Start of Provided passage
US4971260A

US4971260A - Clay crushing machine

Info

Publication number: US4971260A
Application number: US07/463,145
Authority: US
Inventors: Harry Taylor
Original assignee: Craven Fawcett Ltd
Current assignee: Craven Fawcett Ltd
Priority date: 1987-12-05
Filing date: 1990-01-09
Publication date: 1990-11-20
Anticipated expiration: 2008-12-05
Also published as: EP0320190A2; EP0320190A3; GB8728512D0

Abstract

The invention relates to a machine for the crushing of clay-like mineral materials to prepare them for a subsequent process such as brick-making, the machine comprising a pair of parallel rotors defining therebetween a crushing gap, and a perforated grid adjacent one or each rotor to define therewith a sizing gap.

Description

This is a continuation of application Ser. No. 279,762 filed Dec. 5, 1988, now abandoned, and the benefits of 35 USC 120 are claimed relative to it.

The invention relates to machines for the crushing of mineral substances and in particular of various types of clay.
End of Provided passage
Start of Supplied data
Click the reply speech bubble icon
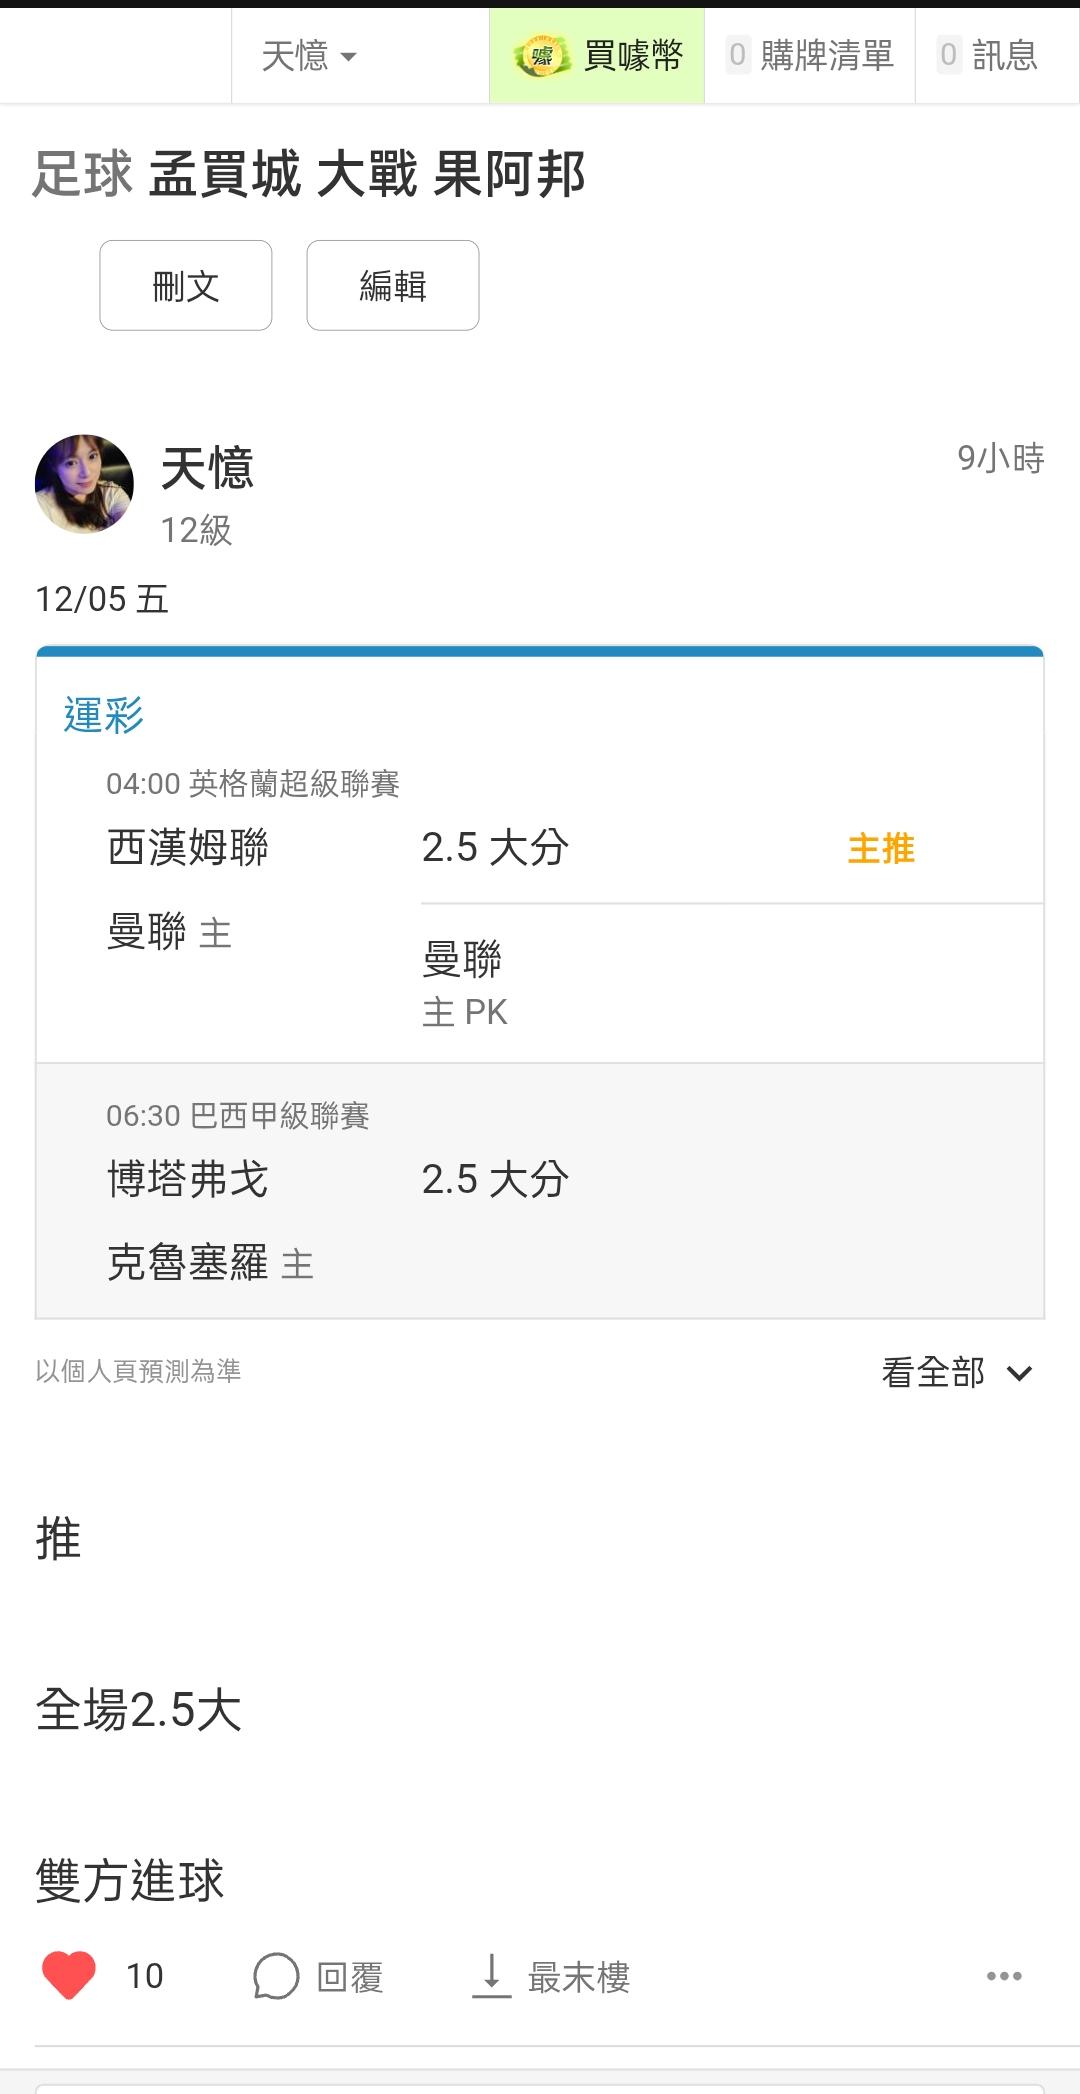 tap(276, 1976)
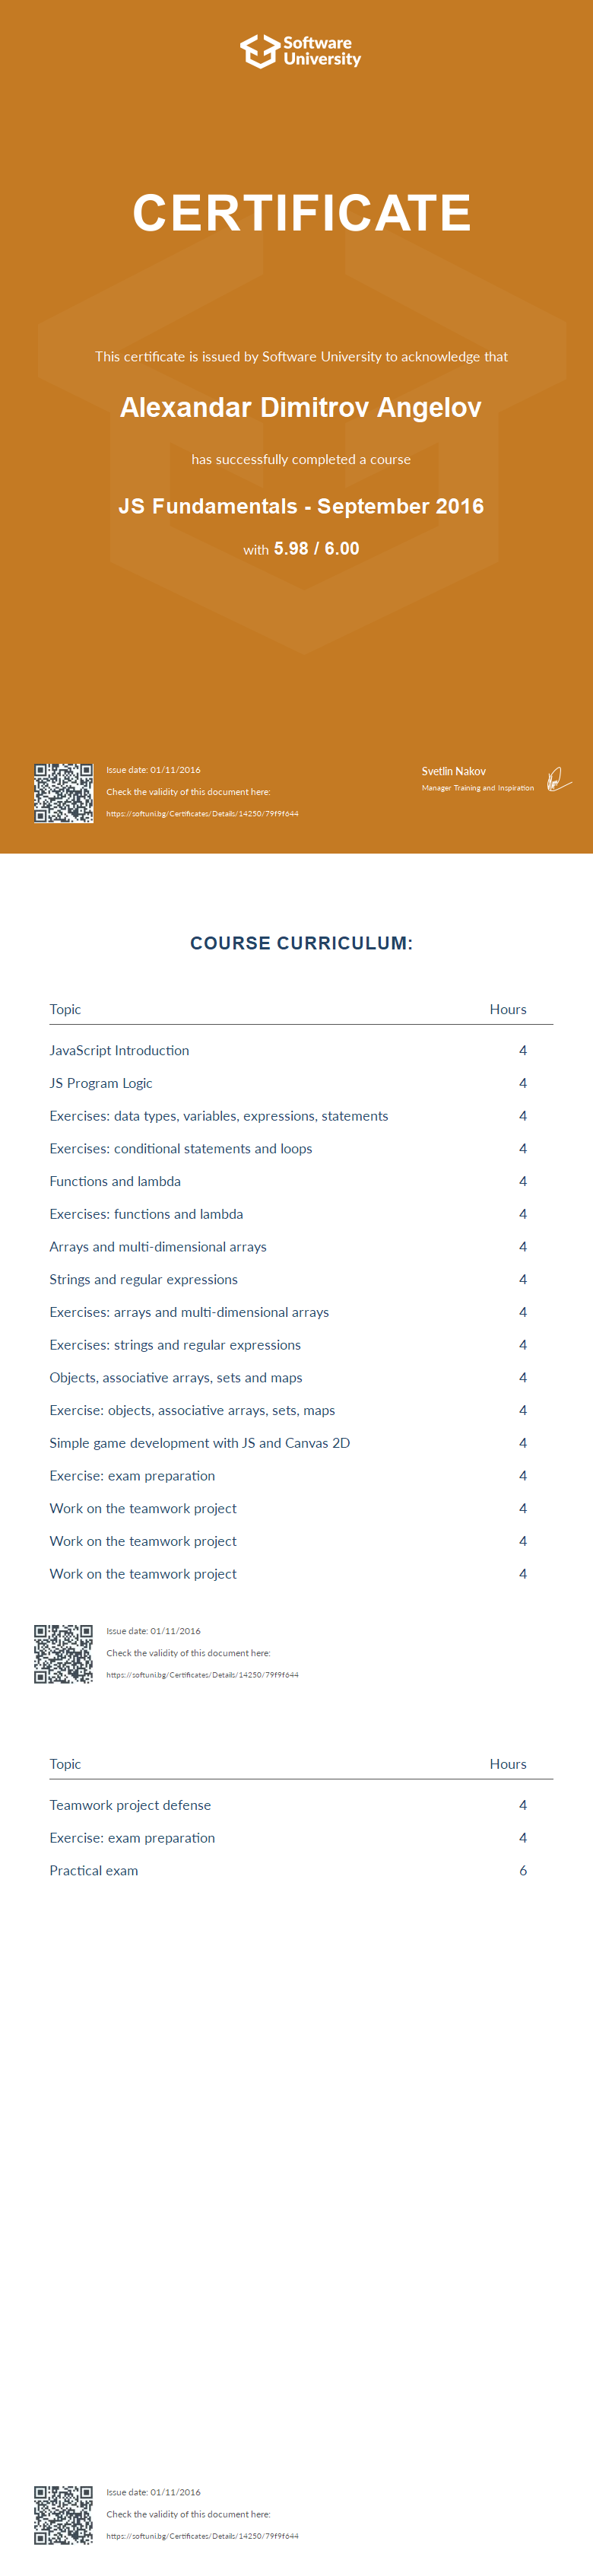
End of Supplied data
* _Brief 1_:
Please render this sentence from the clay crushing machine patent in Spanish: "The invention relates to machines for the crushing of mineral substances and in particular of various types of clay."
* _Brief 2_:
Which company is named as the current assignee in the clay crushing machine patent?
The lines have no connection to the clay crushing machine patent.

* _Final result 1_:
La invención se refiere a máquinas para la trituración de sustancias minerales y, en particular, de diversos tipos de arcilla.

* _Final result 2_:
Craven Fawcett Ltd